# DATA RECORDS
◆ ◆ ◆ ◆ ◆ ◆ ◆

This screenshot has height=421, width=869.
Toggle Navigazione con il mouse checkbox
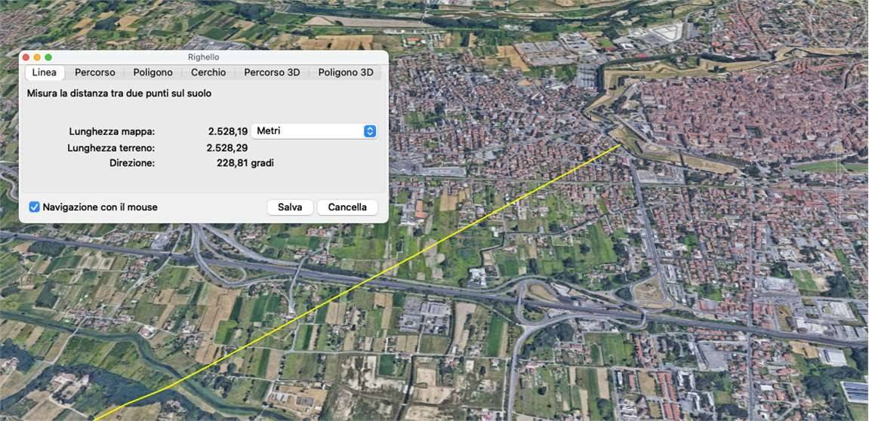35,207
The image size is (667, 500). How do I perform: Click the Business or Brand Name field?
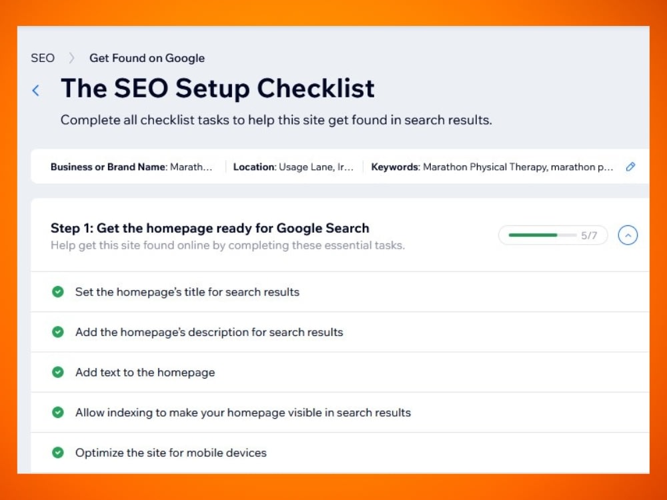coord(131,167)
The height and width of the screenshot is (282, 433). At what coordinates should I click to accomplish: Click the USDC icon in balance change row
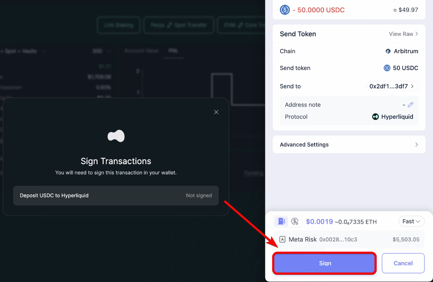tap(285, 10)
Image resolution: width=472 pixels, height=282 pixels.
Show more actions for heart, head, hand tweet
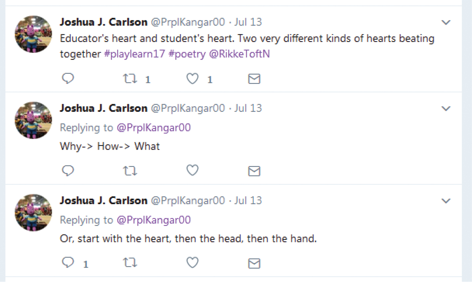point(446,201)
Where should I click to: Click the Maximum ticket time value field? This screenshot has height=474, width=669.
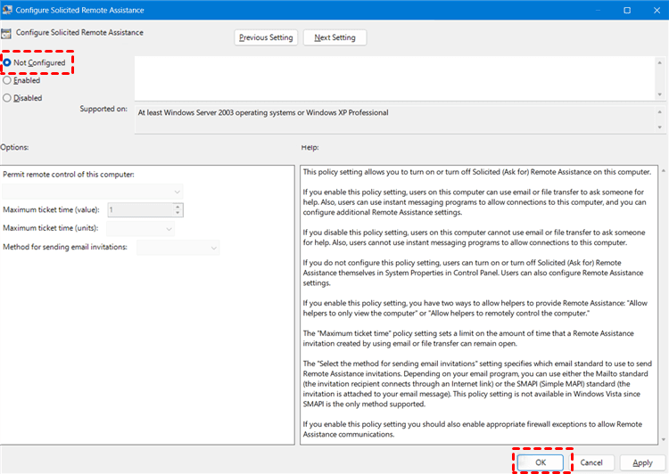[x=139, y=210]
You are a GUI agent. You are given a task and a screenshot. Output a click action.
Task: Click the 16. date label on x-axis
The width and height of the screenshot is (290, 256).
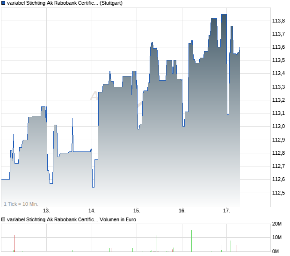pos(182,211)
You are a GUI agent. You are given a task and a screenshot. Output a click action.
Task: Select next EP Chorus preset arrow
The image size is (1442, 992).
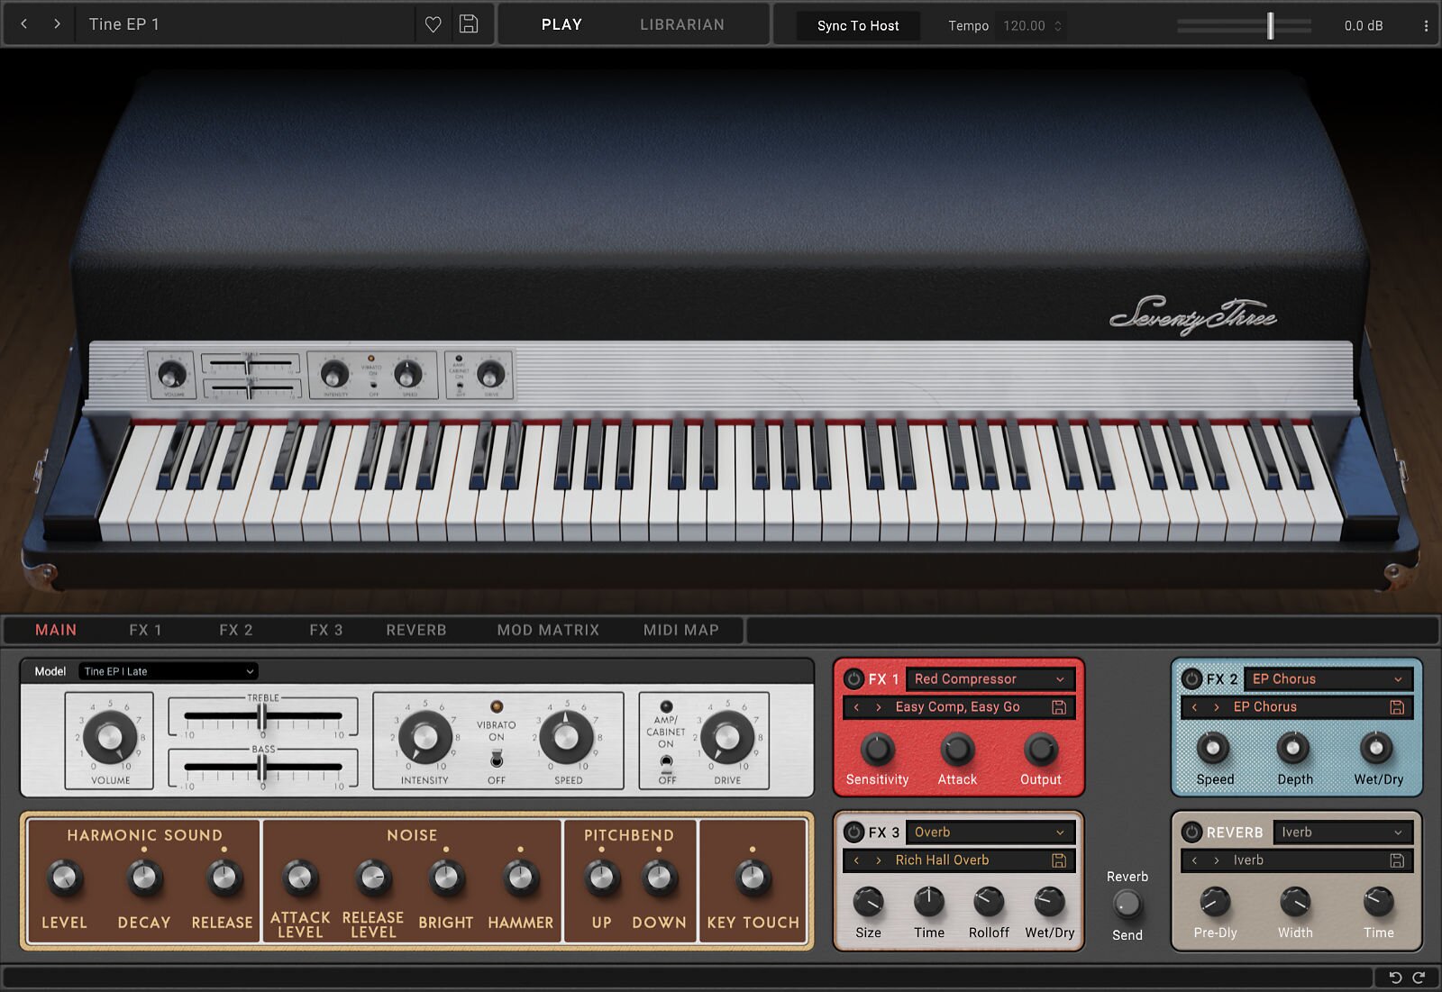click(x=1217, y=707)
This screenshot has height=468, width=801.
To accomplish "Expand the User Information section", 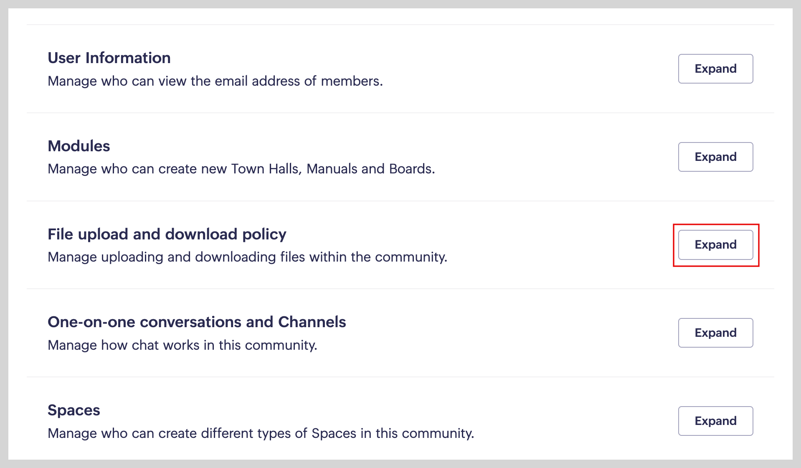I will (x=715, y=69).
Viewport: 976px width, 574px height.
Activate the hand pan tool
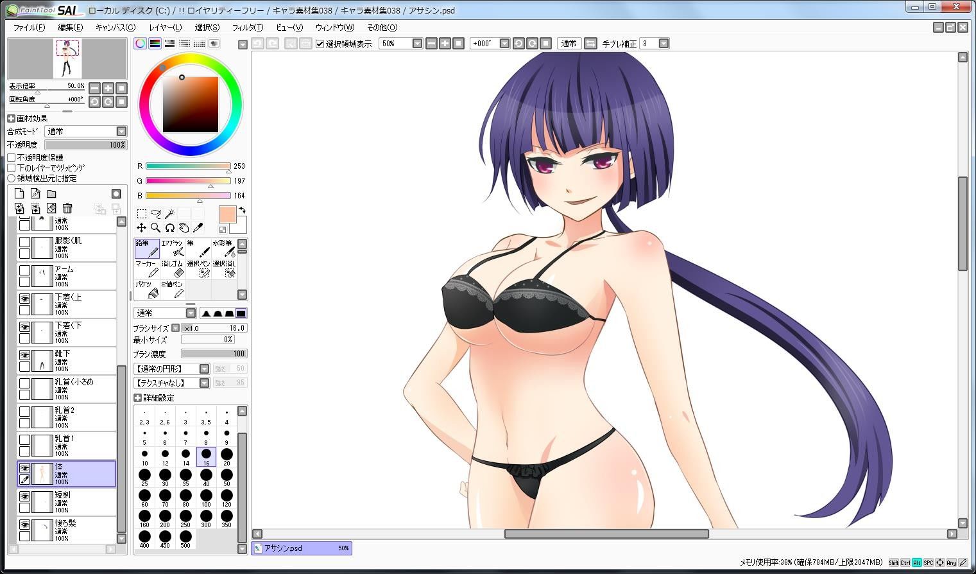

◆ ◆ ◆ ◆ ◆ ◆ ◆

# WHAT THE TASK ASKS
Return, exactly as they stand, the lines above from the one with "Show more actions for heart, head, hand tweet" to the one with "This screenshot has height=468, width=801.", omitting any pictures among them.

# ANSWER TO THIS EXERCISE
Show more actions for heart, head, hand tweet
point(446,201)
Where should I click to: Click the Maximum ticket time value field? This screenshot has height=474, width=669.
[x=139, y=210]
You are a GUI agent. You are given a task and a screenshot. Output a click action.
Task: Click the 16. date label on x-axis
The width and height of the screenshot is (290, 256).
pos(182,211)
You are a GUI agent. You are given a task and a screenshot. Output a click action.
Task: Select next EP Chorus preset arrow
The image size is (1442, 992).
click(x=1217, y=707)
This screenshot has height=468, width=801.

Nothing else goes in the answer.